Baton Rouge rapper Young Bleed, whose 1998 anthem “How Ya Do Dat” became a Southern rap classic and helped define the bridge between No Limit’s street realism and Cash Money’s mainstream rise, has died at 51 following complications from a brain aneurysm.

His eldest son, Ty’Gee Ramon, confirmed the news Monday in an emotional Instagram video, saying his father “gained his wings” on Saturday. “It’s unreal,” Ramon said. “He never dealt with real health issues, but he did have high blood pressure and took medicine. It was a natural thing.”


The Louisiana native — born Glenn Clifton Jr. — suffered a brain aneurysm on Oct. 25, days after performing at the Cash Money–No Limit Verzuz event in Las Vegas and appearing at ComplexCon. He had been hospitalized in critical condition since then.


The sudden loss comes less than two weeks after his sister, Tedra Johnson-Spears, publicly pleaded for fans to stop spreading false death reports while Young Bleed remained in intensive care. “He is still currently in ICU,” she wrote at the time, asking for privacy and respect for the family.

In the days before his hospitalization, Bleed was enjoying a late-career renaissance, celebrating both his roots and his influence as a Baton Rouge trailblazer. Known for his poetic storytelling and unhurried drawl, he brought a philosopher’s calm to the chaos of late-’90s Louisiana rap — a sound that turned regional slang and hustler ethos into national conversation.

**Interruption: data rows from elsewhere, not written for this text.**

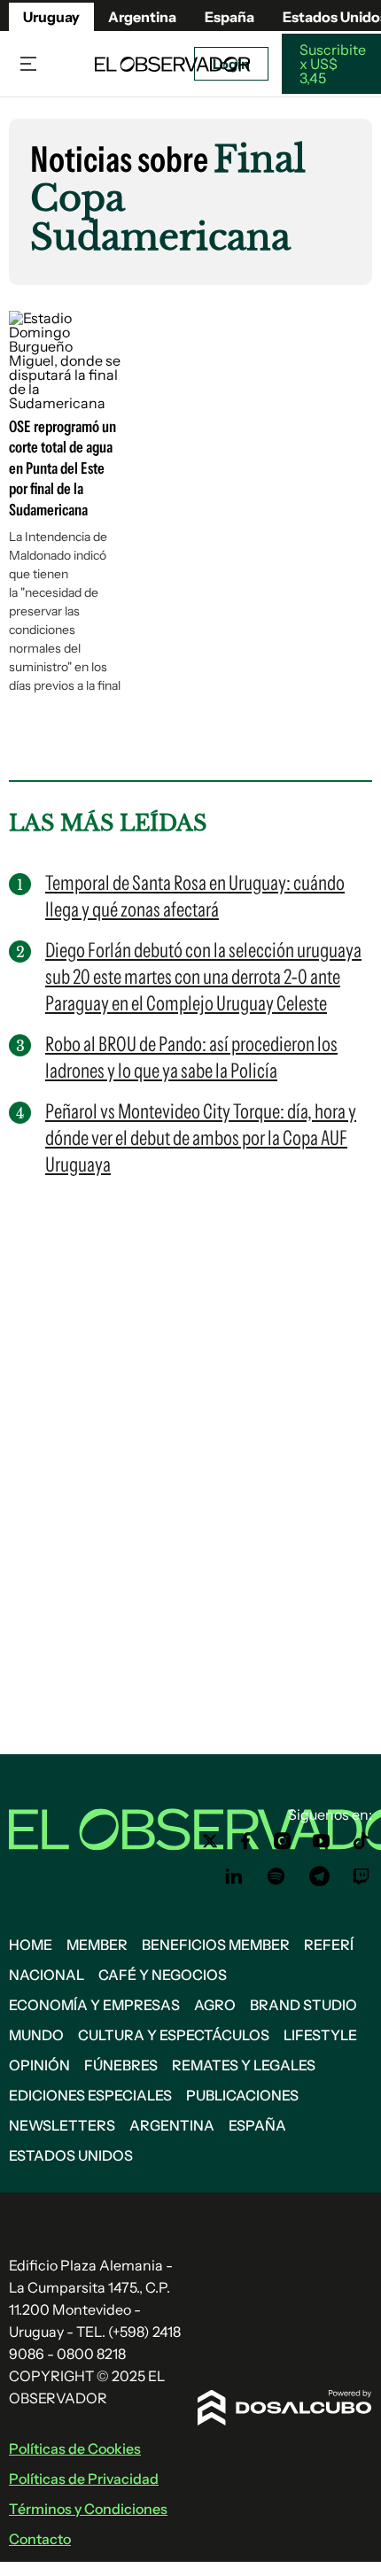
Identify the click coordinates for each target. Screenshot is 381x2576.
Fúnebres (121, 2065)
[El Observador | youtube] (321, 1841)
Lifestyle (320, 2035)
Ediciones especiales (90, 2095)
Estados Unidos (71, 2155)
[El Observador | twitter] (210, 1841)
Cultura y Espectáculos (173, 2035)
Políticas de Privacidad (84, 2478)
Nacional (46, 1975)
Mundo (36, 2035)
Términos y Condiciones (88, 2509)
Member (97, 1944)
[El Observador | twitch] (361, 1876)
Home (30, 1944)
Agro (215, 2005)
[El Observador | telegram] (319, 1876)
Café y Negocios (162, 1975)
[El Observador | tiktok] (361, 1841)
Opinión (39, 2065)
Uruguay (51, 17)
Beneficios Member (216, 1944)
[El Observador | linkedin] (234, 1876)
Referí (329, 1944)
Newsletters (62, 2125)
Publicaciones (242, 2095)
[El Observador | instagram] (283, 1841)
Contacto (40, 2539)
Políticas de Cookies (75, 2448)
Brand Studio (303, 2005)
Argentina (142, 17)
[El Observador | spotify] (276, 1876)
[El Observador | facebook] (245, 1841)
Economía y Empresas (94, 2005)
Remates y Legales (243, 2065)
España (257, 2125)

His debut album, “My Balls and My Word,” released through No Limit and Priority Records, debuted in Billboard’s Top 10 in 1998. The album’s breakout single, “How Ya Do Dat,” featuring C-Loc and Master P, became a Gulf Coast rallying cry that cemented Bleed’s legacy. The project went gold, earning Young Bleed a place among the first Baton Rouge rappers to reach a mainstream national audience.